Children of Edward and Alice ___?___ Garfield:
i. Elizabeth Garfield, b say 1553; m. Hillmorton 27 April 1573 John Yorke.
(his name is difficult to read)
2. ii. Thomas Garfield, b say 1557; m. by 1582 Agnes ___?___.
iii. John Garfield, b say 1560; m. Hillmorton on (an illegible date) in July 1586
Alice Gumley. John was buried at Hillmorton 2 Feburary 1636/7, and Alice
was buried there 30 NOvember 1632.
iv. Mary Garfield, b say 1562; m. Hillmorton 13 October 1582, Thomas Hewarde.
2 THOMAS GARFIELD was born say 1557, and married by 1582 Agnes ___?___.
Thomas is last seen on 31 July 1596, at the baptism of his youngest child. If our basic argument as to the identity of Edward Garfield is correct, then Agnes is presumably the woman of that name buired at Holy Trinity, Coventry, on 22 February 1615/6.
Children of Thomas and Agnes (___?___) Garfield (all baptized Hillmorton,
3. i. Edward Garfield, bp. 28 July 1583; m. __?__-__?__; m. (2) Rebecca ___?___;
m. (3) Joannna (__?__) Buckmaster.
ii. Thomas Garfield, bp. 20 Feb. 1584/5.
iii. William Garfield, bp.14 March 1586/7.
iv. Margaret Garfield, bp 9 Aprial 1589.
v. Sara Garfield, bp 2 June 1591.
vi. Henry Garfield, bp.20 Oct. 1593; presumalby the man of that name who married at Holy Trinity, Coventry, 19 Jan.1622/3, Agnes Martin.
vvi. Elizbeth Garfield, bp 31 1596
3. EDWARD GARFIELD (Thomas, Edward) was baptized at Hillmorton, Warwickshire, on 28 July 1583, and died at Watertown on 14 June 1672, "aged about 97"(again probably an exaggerated age at death). He married first in England 1611 __?__ __?__ (given the naming of a daughter Sarah, and the emphasis on granddaughters named Sarah in Edward's will, we might guess that Sarah was the name of this first wife). He married second by 1637 Rebecca ___?___ who died at Watertown on 16 April 1661. He married third at Watertown on 1 September 1661, Joanna (__?__) Buckmaster, widow of Thomas Buckmaster.
Children of Edward and __?__ (__?__) Garfield (all baptized Holy Trinity,
i. Jonathan Garfield, bp 13 Oct. 1611, bur. there 31 Oct 1611
ii. Samuel Garfield, bp 1 Oct. 1613; m. (1) Susanna _______; m. (2)Watertown 18 Sept. 1652, Mary Benfield.
iii. Sarah Garfield, bp 1 Nov 1616; possibly m. by 1649 George Parkhurst.
Children of Edward and Rebecca (__?__) Garfield (all born Watertown, MA.):
iv.

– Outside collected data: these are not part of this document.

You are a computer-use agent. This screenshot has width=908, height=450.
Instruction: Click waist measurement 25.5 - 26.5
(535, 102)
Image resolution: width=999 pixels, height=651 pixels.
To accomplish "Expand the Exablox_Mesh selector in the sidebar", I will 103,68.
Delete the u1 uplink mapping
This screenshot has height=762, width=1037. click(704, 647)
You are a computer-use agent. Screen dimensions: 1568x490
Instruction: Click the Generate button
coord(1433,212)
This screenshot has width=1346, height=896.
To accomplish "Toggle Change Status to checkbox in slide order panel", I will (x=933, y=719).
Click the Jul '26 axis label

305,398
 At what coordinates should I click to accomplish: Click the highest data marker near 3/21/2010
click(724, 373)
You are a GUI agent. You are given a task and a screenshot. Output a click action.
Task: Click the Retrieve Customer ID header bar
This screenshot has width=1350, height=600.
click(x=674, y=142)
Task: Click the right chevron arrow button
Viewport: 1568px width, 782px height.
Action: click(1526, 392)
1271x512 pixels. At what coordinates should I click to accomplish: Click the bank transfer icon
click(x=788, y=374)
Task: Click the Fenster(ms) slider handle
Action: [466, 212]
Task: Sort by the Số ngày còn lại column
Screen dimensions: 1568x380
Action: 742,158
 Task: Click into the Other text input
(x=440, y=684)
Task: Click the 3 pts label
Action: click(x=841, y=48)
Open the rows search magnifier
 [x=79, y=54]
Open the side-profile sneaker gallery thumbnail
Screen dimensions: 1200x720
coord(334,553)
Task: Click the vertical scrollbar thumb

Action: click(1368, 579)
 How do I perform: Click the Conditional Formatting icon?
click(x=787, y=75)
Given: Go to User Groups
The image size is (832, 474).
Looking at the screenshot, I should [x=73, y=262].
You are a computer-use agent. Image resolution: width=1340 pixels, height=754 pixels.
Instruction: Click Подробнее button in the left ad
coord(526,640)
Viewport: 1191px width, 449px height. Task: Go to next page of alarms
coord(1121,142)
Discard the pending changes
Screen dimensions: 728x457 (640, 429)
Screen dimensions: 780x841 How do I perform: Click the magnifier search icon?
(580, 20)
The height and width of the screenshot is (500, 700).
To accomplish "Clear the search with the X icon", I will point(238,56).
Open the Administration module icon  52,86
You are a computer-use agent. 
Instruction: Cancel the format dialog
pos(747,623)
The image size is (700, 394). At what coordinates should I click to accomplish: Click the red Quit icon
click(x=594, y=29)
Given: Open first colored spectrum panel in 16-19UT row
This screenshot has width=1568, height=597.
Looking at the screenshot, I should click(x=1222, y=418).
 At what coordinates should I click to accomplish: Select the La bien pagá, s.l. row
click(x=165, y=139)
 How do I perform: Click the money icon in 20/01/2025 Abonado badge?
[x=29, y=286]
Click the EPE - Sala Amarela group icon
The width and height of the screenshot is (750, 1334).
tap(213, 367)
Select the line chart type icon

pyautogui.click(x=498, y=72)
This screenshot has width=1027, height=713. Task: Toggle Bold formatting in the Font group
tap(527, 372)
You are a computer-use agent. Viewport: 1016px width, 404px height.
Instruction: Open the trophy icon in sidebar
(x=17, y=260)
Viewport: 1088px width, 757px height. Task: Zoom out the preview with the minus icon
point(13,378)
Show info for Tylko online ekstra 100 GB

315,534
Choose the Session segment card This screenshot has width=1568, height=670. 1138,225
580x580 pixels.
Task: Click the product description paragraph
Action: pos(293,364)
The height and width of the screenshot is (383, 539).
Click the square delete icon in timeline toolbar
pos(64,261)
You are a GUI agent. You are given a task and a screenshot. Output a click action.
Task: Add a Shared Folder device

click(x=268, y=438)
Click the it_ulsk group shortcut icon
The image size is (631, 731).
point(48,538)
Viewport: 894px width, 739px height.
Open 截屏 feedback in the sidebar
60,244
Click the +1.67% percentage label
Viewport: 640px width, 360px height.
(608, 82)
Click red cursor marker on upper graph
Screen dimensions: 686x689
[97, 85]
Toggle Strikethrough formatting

Joseph Garfield, b 11 Sept 1637; m. Watertown 3 April 1663, Sarah Gale
v. Rebecca Garfield, b. 10 March 1640(1?); m. Watertown 10 Jan 1660(/1), Isaac
vi. Benjamin Garfield, b say 1643; m. (1) b;y 1674 Mehitable Hawkins, daughter of Timothy Hawkins; m. (2) Watertown 17 Jan 1677(8?) Elizabeth Bridge.
vii. Abigail Garfield, b 29 June 1646; probably m. by 1671 John Parkhurst.
I wonder how many of you do as I do? When someone sends me a new list of their Family Tree Branch the first thing I try to do is connect it to the Edward Garfield of 1630. Surely, from 1630 to 2002, a period of 372 years more then one Garfield has come to this country and was or got married and raised a family. So maybe some of these times when we hit a brick wall trying to connect with Edward, we are barking up the wrong tree. I corresponded with one Garfield couple I saw on the internet and they said their line came from Ireland, much later then 1630. Anyway, just a thought.